A Germany neo-Nazi today took a seat on the Civil Liberties, Justice and Home Affairs Committee of the European Parliament, outraging the parliament’s German Socialist president Martin Schulz, who said: “There is no place for racists and anti-Semites in this house.”
Udo Voigt, a former leader of the Nationaldemokratische Partei Deutschlands (NPD), became the first member of his party to take a seat in the parliament when the NPD took one per cent of the vote in Germany in May.
According to Euractiv, the German intelligence services classify the NPD as “a far right extremist party.”
A spokesman for Chancellor Angela Merkel has labelled the NPD “an anti-democratic, xenophobic, anti-Semitic, anti-constitutional party.”
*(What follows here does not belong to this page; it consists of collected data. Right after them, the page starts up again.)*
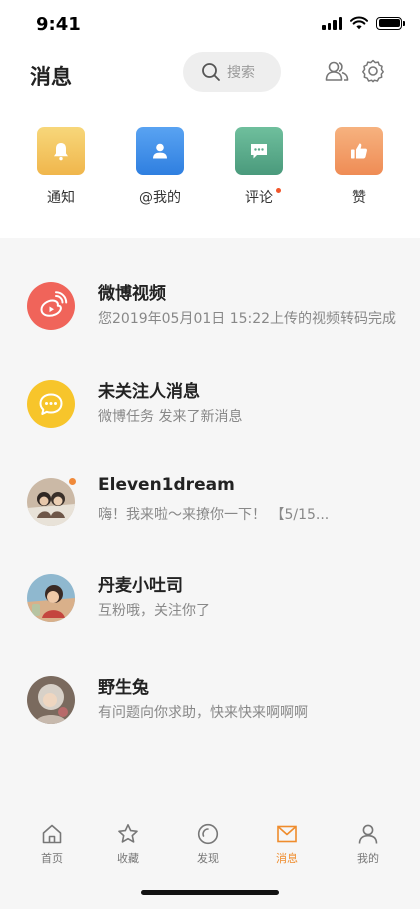 Image resolution: width=420 pixels, height=909 pixels. I want to click on shortcut-likes: 赞, so click(359, 167).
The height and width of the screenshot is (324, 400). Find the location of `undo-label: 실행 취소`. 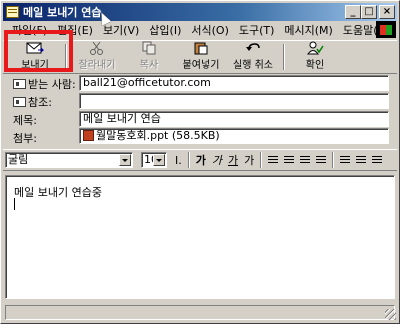

undo-label: 실행 취소 is located at coordinates (253, 66).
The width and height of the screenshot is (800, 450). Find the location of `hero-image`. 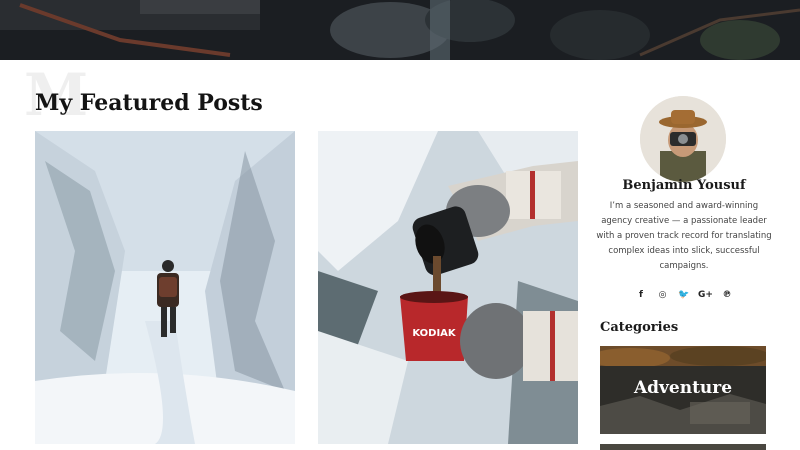

hero-image is located at coordinates (400, 30).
Voigt, the son of a Wehrmacht officer, has praised Hitler as “a great statesman” and suggested that Rudolf Hess, Hitler’s deputy führer who flew solo to Scotland in 1941 in an attempt to negotiate peace, should win the Nobel peace prize. He has demanded the return of German land lost after the Second World War.
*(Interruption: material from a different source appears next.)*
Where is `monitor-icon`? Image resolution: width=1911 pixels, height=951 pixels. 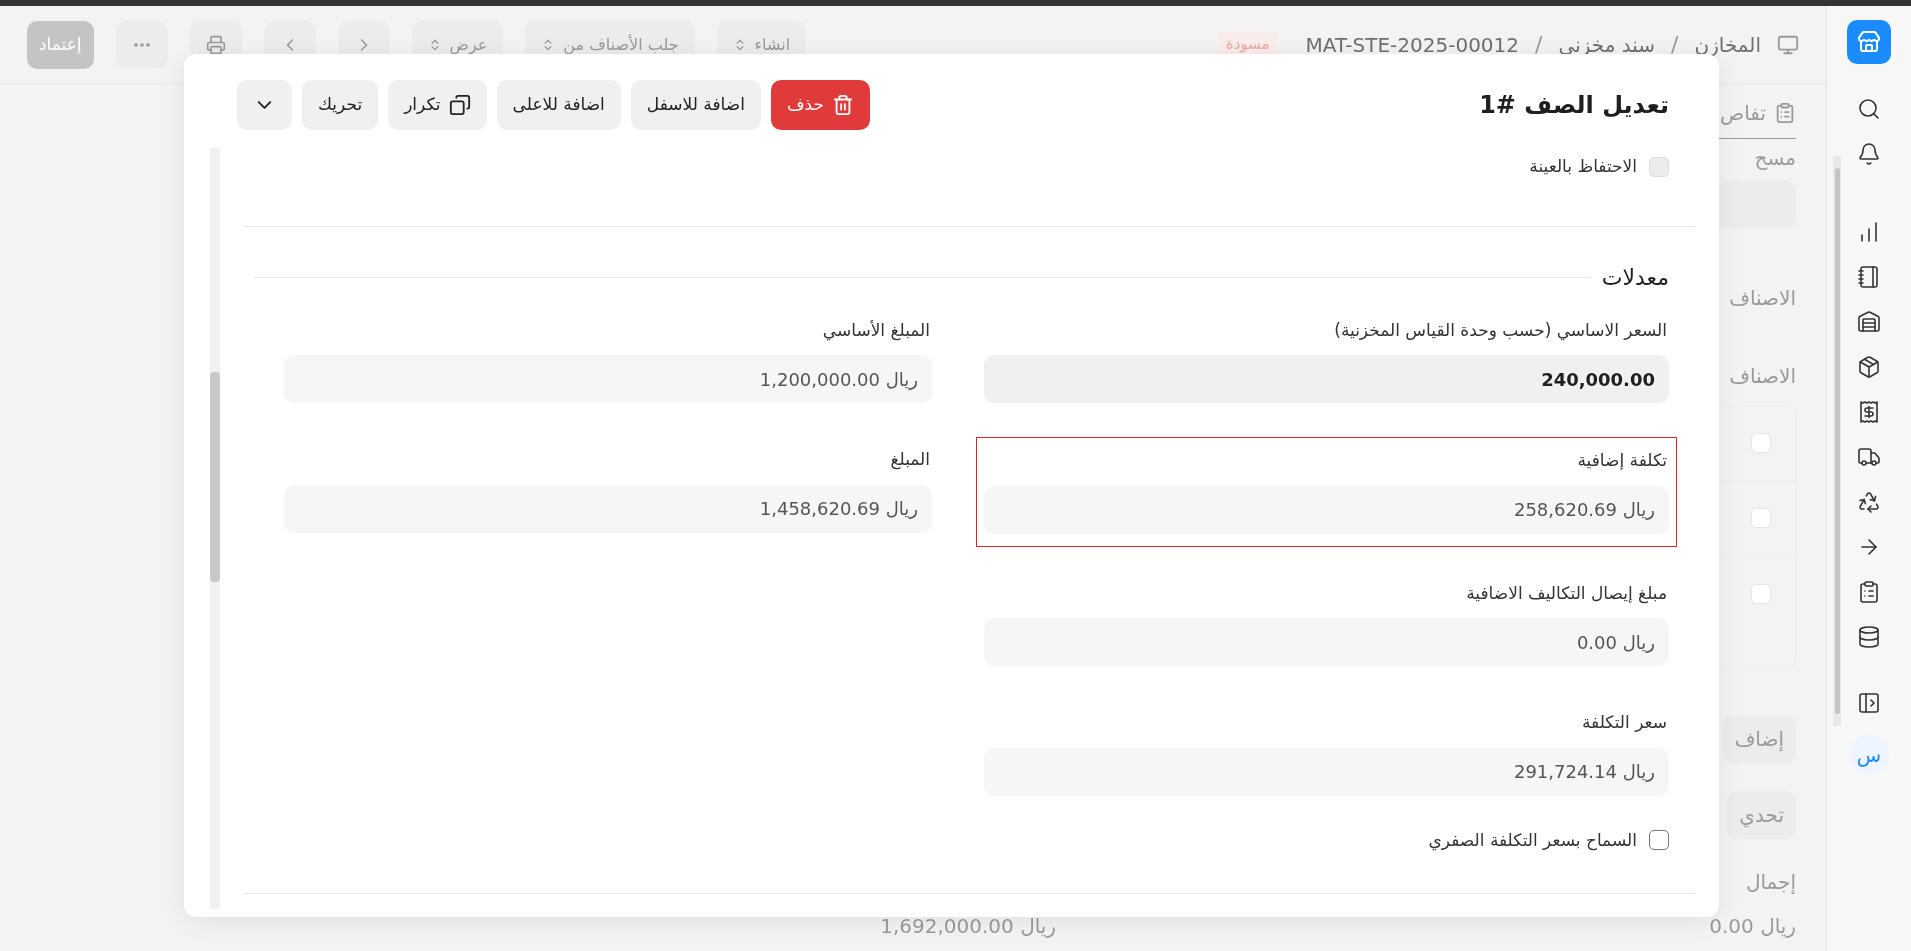 monitor-icon is located at coordinates (1788, 44).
Voigt has also claimed that “no more than 340,000” Jews died in the holocaust. According to the Guardian, “In 2012 a Berlin court handed Voigt a 10-month suspended sentence and a fine of €1,000 for glorifying the actions of the Waffen-SS at a party meeting in 2010.”
Although Voigt is not a member of any of the groups formed in the parliament by MEPs from at least seven different countries, and which dominate speaking time in the chamber and membership of committees, a certain number of committee seats are allocated for independents such as Voigt.